Problem 1 -
Answer these questions about the Dina Porat biography:
(a) In what city was Dina Porat born?
(b) Since what year has she served as chief historian of Yad Vashem?
(c) What award did her book An Entangled Leadership, the Yishuv and the Holocaust 1942-1945 win in 1988?

--- Source text ---

Dina Porat (born 24 September 1943 in Buenos Aires) is an Israeli historian. She is professor emeritus of modern Jewish history at the Department of Jewish History at Tel Aviv University and the chief historian of Yad Vashem.

Academic career
Dina Porat served as head of the Jewish History Department at Tel Aviv University's Stephen Roth Institute. She is head of the Kantor Center for the Study of Contemporary European Jewry and holds the Alfred P. Slaner Chair for the Study of Contemporary Antisemitism and Racism at Tel Aviv University.

She served as the academic adviser to the Task Force for International Cooperation on Holocaust Education, Remembrance, and Research. She is also an Advisory Board member of the Israel Council on Foreign Relations. Since 2011 she has served as chief historian of Yad Vashem.

Definition of anti-Semitism 
Porat participated in formulating an extended definition of anti-Semitism.

Awards and recognition
In 1988, Porat's book An Entangled Leadership, the Yishuv and the Holocaust 1942-1945, won the Yad Ben Zvi Award. In 2000, Dina Porat was one of the winners of the annual Buchman Memorial Prize for outstanding achievements in the field of Holocaust commemoration. The award was presented at Yad Vashem in Jerusalem. Porat received the prize for her book Beyond the Reaches of Our Soul: The Life and Times of Abba Kovner. In 2010, the book also won a National Jewish Book Award.

---

Problem 2 - Copy the records word for word, from the line containing "What do you see at coordinates (283, 733)" through the last line of the records.

--- Material shown ---

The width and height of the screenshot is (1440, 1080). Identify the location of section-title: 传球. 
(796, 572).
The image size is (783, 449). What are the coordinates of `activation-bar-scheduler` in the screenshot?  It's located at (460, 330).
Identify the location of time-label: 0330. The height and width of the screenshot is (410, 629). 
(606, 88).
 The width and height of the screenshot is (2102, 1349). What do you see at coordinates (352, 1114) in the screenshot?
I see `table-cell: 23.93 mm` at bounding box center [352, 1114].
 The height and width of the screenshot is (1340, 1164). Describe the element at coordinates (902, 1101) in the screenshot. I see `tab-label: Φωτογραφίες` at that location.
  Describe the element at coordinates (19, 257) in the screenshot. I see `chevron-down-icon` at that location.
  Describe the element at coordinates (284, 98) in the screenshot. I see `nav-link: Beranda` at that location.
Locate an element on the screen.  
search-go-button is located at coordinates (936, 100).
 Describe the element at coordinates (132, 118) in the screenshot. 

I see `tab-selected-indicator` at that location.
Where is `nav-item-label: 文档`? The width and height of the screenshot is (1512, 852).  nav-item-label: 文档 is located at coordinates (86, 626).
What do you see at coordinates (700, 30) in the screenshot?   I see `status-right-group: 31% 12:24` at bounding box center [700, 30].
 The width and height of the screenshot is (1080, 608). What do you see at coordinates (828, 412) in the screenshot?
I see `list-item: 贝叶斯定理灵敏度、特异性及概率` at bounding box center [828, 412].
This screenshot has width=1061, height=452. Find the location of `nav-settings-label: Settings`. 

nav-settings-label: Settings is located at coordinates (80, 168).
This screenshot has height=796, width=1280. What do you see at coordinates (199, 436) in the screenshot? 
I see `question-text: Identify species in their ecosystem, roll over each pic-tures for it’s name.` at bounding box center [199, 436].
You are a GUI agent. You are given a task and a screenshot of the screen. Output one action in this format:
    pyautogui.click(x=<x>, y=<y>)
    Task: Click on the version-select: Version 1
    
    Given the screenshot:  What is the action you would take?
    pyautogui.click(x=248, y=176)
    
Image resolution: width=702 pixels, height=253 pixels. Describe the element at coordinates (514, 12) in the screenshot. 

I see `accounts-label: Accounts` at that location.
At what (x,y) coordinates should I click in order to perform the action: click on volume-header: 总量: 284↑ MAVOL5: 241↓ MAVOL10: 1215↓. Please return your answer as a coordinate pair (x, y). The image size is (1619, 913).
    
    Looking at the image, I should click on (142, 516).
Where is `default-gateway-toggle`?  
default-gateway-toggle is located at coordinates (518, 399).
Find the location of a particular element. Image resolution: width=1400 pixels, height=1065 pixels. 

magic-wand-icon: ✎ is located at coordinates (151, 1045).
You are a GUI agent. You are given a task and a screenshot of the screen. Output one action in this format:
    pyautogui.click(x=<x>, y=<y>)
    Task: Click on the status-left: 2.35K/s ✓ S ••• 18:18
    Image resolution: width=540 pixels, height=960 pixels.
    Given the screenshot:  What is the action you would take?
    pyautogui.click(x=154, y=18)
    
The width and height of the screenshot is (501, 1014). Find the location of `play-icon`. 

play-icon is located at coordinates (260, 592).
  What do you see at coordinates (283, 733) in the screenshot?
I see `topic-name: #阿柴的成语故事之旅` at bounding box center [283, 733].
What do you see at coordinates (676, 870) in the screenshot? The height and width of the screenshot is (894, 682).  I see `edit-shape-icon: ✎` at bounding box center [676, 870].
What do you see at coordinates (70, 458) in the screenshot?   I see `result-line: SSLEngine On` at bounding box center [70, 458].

---

Result 1 -
(a) Buenos Aires
(b) 2011
(c) The Yad Ben Zvi Award

Result 2 -
  What do you see at coordinates (283, 733) in the screenshot?
I see `topic-name: #阿柴的成语故事之旅` at bounding box center [283, 733].
What do you see at coordinates (676, 870) in the screenshot? The height and width of the screenshot is (894, 682).  I see `edit-shape-icon: ✎` at bounding box center [676, 870].
What do you see at coordinates (70, 458) in the screenshot?   I see `result-line: SSLEngine On` at bounding box center [70, 458].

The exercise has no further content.